An in house e-mail we got last week didn’t exactly bear that out.
“ALL DRIVERS - PLEASE READ THIS WARNING
Please be aware of new car-jacking scheme. This is the method now being used please be aware of your vulnerability
Their Method:-
You walk across the car park, unlock your car and get inside. Then you lock all your doors, start the engine and put into gear or reverse. You look into the rear-view mirror and you notice a piece of paper stuck to the middle of the rear window.
So, you put the vehicle in neutral, unlock your doors and jump out of the vehicle to remove that paper. When you reach the back of your vehicle the car-jackers appear out of nowhere, jump into your vehicle and take off!! Your engine was running, you would have left your briefcase etc. in the car and they practically mow you down as they speed off in your vehicle.
BE AWARE OF THIS NEW SCHEME THAT IS NOW BEING USED IN GLASGOW AND MANCHESTER AND IS MAKING ITS WAY ACROSS THE COUNTRY!”
Since this was sent from on high from our transport division (the very same message was doing the rounds in a few other Bristol companies, so they weren’t alone in the sucker stakes) there was clearly cause for concern. Certainly it sounded convincing.
But wait a minute, isn’t car-jacking an opportunist crime? Would a car jacker really loiter in a car park with a pack of Post-It notes? Um...no.
But in the interests of being a proper journalist, I checked. I called the news desks of the Manchester Evening News and The Glasgow Herald. Were those fair cities being plagued by stationery packing criminal masterminds? “Er... no” said Manchester, “um..I’ve never..I don’t...is this a serious question?” asked Glasgow. Strathclyde Police were sniffy to but confirmed that no such crime had ever been reported. Manchester’s police authority concurred, but much more pleasantly, so I think I know where I’d like to be car jacked in future.

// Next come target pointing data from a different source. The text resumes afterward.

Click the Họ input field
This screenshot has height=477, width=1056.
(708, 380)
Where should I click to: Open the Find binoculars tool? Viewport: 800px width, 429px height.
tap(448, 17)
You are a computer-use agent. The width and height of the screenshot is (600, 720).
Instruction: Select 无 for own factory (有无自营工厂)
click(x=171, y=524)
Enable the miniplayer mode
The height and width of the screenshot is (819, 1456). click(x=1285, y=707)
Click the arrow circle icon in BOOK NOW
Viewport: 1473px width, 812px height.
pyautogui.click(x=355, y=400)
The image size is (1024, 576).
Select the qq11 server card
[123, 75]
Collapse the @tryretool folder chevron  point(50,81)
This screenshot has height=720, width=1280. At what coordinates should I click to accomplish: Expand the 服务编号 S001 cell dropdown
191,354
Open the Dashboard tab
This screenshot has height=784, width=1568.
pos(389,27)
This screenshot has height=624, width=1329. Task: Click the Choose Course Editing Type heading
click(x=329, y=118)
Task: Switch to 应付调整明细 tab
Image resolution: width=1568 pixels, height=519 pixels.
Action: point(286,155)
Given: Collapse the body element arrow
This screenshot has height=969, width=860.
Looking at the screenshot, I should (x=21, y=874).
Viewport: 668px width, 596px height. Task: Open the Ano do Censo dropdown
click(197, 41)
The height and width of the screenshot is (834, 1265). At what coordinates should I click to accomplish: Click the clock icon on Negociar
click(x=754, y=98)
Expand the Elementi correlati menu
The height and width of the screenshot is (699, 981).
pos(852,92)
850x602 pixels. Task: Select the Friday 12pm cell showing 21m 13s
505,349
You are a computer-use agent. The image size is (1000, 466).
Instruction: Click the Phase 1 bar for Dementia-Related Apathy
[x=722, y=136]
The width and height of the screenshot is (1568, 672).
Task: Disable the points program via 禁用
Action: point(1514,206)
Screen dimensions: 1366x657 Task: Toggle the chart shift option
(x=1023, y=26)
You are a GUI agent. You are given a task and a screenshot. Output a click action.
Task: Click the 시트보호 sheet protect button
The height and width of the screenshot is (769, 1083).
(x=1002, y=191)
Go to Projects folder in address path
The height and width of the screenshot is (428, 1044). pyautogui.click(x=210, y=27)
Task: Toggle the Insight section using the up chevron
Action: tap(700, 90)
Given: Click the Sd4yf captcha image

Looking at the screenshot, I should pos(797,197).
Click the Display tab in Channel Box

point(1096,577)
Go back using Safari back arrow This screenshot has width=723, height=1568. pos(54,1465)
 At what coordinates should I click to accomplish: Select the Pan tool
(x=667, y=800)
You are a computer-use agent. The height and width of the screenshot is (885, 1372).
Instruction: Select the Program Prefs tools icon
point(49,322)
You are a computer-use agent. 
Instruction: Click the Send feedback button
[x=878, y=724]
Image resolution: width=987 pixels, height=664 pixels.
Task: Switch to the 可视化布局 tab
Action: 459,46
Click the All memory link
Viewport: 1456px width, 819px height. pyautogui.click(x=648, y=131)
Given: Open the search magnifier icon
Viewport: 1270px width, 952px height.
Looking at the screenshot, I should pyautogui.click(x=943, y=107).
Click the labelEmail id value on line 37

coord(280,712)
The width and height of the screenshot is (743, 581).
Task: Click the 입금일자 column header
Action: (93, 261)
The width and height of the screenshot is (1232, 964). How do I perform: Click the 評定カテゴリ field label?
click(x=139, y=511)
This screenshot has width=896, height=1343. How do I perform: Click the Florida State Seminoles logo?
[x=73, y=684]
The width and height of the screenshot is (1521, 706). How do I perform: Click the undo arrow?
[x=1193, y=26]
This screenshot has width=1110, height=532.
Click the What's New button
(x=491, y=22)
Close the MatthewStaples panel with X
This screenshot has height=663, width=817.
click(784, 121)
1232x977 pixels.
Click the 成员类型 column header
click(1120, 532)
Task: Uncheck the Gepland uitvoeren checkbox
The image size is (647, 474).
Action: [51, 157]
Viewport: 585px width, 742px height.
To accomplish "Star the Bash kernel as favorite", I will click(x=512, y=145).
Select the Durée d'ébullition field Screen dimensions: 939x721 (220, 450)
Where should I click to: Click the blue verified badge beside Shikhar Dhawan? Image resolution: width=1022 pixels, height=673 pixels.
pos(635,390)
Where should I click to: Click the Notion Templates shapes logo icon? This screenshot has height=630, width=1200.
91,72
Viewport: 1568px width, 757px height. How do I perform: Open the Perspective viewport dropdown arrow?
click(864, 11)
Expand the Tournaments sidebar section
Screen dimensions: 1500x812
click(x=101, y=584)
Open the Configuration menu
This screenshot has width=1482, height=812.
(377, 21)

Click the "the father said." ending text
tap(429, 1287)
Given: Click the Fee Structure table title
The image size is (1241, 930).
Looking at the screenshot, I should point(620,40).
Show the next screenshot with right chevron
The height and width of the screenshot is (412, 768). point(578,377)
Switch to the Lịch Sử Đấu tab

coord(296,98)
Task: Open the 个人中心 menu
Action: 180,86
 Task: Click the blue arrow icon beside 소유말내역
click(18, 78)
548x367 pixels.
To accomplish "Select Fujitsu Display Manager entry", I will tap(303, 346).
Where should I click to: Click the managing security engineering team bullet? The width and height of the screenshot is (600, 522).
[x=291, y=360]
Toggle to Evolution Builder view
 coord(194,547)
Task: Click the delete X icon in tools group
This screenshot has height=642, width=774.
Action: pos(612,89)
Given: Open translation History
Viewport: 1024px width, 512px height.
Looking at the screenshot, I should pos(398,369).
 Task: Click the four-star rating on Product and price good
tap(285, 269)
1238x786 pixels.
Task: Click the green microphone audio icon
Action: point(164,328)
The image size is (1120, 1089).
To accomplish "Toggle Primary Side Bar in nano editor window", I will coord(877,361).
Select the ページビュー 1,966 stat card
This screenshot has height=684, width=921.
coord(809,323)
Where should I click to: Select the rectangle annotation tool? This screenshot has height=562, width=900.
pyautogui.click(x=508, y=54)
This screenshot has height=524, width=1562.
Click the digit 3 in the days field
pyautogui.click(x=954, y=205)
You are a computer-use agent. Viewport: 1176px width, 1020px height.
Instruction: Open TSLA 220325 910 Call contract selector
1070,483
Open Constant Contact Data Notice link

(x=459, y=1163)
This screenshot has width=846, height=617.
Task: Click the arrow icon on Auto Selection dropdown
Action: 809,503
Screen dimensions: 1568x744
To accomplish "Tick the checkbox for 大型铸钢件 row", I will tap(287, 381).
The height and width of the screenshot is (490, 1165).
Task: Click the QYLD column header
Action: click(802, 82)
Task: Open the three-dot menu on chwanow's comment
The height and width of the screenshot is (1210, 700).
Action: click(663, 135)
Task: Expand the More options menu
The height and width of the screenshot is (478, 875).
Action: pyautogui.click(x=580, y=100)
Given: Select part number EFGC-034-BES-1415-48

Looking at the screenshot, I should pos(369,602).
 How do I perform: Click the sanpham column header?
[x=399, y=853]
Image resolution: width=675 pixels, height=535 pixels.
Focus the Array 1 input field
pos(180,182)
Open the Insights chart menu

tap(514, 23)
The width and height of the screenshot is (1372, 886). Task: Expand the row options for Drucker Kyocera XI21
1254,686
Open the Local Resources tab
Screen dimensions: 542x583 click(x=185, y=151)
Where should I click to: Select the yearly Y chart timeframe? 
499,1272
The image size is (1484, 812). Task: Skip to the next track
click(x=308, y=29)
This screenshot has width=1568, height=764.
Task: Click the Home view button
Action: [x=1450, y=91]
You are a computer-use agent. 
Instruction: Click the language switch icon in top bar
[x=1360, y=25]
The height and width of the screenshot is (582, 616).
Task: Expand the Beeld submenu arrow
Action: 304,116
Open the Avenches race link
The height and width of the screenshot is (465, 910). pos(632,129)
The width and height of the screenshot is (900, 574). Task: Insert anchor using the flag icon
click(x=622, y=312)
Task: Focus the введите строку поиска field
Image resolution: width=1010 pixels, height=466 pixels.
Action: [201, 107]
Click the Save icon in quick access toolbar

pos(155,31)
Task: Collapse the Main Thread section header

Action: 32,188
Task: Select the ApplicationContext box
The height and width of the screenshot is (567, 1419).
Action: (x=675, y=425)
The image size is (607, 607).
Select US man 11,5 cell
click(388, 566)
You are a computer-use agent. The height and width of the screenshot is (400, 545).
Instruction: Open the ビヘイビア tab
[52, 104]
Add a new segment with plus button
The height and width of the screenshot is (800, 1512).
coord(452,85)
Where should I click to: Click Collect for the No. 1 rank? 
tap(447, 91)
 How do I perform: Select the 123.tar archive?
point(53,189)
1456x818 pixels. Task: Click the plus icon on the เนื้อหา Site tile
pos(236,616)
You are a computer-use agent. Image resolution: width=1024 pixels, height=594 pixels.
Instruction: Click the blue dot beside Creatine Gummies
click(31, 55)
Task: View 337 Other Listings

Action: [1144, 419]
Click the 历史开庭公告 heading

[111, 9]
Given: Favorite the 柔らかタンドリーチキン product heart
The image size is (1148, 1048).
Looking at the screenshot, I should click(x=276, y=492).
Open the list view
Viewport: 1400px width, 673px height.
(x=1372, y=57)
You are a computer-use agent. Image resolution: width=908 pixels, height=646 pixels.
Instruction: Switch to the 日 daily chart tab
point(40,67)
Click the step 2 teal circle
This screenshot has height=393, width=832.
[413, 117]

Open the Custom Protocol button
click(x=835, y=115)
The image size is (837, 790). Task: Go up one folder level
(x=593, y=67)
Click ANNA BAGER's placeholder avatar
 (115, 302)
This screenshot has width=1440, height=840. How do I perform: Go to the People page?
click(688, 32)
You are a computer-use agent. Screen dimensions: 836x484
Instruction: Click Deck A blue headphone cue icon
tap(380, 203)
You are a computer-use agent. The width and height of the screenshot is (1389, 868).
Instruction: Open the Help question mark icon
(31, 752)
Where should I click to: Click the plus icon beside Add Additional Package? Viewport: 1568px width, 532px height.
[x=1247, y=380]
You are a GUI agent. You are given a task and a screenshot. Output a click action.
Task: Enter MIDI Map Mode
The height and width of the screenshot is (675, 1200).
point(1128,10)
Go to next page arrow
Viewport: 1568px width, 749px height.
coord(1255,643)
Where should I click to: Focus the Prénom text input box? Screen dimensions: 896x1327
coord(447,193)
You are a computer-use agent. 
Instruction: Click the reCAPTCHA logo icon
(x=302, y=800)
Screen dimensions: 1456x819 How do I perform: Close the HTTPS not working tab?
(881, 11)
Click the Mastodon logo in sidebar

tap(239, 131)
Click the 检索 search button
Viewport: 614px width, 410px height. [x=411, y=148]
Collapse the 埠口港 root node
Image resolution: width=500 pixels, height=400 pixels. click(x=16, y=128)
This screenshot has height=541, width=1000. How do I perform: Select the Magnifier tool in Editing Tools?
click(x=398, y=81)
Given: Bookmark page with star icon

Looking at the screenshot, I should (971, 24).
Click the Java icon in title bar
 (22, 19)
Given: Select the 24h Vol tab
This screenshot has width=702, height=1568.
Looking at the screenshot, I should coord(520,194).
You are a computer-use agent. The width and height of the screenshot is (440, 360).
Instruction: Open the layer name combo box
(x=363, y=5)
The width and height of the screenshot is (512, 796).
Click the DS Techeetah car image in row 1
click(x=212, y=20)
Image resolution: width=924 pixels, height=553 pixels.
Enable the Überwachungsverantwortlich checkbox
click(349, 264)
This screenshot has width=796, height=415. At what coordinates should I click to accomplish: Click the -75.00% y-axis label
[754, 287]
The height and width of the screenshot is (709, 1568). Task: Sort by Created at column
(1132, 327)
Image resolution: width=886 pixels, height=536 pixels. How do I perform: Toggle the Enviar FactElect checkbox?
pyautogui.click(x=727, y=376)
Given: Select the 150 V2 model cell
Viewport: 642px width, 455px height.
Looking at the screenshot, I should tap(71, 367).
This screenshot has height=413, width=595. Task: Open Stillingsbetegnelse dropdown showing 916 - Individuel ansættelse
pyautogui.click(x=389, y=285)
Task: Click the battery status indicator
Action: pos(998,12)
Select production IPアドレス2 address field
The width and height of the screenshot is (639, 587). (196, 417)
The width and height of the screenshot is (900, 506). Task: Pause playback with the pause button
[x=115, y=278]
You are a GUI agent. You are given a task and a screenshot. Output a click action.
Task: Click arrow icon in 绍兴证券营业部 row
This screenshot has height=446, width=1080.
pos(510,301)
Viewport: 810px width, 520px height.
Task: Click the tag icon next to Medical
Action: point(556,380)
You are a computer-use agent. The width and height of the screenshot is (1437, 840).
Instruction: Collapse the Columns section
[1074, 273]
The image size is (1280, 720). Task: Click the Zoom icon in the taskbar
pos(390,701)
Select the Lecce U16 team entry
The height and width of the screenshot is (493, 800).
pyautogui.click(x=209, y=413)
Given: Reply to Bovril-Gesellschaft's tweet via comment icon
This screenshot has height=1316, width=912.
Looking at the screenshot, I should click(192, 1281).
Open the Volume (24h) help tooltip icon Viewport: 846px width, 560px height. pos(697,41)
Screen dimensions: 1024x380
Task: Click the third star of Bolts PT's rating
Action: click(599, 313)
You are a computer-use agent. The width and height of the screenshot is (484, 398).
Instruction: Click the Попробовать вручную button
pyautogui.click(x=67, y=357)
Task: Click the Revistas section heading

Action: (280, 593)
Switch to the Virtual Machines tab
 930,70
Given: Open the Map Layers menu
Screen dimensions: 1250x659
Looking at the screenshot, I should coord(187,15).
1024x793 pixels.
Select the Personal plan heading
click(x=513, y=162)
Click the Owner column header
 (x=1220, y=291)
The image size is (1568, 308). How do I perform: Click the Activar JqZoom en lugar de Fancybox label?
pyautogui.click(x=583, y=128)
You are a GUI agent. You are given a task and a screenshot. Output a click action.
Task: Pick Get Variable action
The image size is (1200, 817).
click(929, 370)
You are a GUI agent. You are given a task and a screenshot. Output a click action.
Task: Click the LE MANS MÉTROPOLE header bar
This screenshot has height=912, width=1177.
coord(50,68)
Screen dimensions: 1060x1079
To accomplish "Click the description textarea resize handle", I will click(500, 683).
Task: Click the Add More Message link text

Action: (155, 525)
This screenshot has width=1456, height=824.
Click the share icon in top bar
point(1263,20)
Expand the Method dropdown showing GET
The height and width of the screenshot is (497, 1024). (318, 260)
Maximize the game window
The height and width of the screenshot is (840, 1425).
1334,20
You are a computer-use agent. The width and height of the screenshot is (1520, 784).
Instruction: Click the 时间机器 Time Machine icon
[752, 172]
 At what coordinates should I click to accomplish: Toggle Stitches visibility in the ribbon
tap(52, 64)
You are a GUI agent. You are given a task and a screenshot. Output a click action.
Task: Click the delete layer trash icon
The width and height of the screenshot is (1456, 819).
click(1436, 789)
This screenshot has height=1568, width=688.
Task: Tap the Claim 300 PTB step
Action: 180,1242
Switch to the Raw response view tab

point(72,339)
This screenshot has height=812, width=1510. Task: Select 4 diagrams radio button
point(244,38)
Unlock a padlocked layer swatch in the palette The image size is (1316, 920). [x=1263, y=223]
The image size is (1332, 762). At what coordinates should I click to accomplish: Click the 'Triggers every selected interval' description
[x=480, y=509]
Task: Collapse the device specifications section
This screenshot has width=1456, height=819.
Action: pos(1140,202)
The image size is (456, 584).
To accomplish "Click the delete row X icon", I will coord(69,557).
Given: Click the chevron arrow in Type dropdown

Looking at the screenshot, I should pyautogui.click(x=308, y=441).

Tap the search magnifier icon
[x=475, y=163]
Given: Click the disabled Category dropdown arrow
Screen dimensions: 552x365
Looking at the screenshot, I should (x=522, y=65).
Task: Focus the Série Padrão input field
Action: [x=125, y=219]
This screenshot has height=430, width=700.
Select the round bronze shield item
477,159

Paste a snatch of the e-mail into Google and you’ll find the message intended to make our lives just that little bit darker, while pretending to make us safer, is, in fact, spam, a net-age version of a chain letter. Of American origin, it’s been around since 1997, at least. Finally, with some details changed to scare a British audience, it fetched up here. Indeed Strathclyde Police took it seriously when it was passed to them as ‘intelligence’ two years ago, admitted a press officer there, which perhaps explains their curt response to the subject.
Nonsense or not, it had the desired affect, anyone reading it becomes paranoid. I don’t drive myself, but even I checked the back of my coat for pieces of paper just in case someone was lying in wait to mac-jack me when I left for home.
It was sent out in our office with the best of intentions. But it goes to show, however hip to 21st living you think you are, there’s someone, somewhere online who knows your weak spot.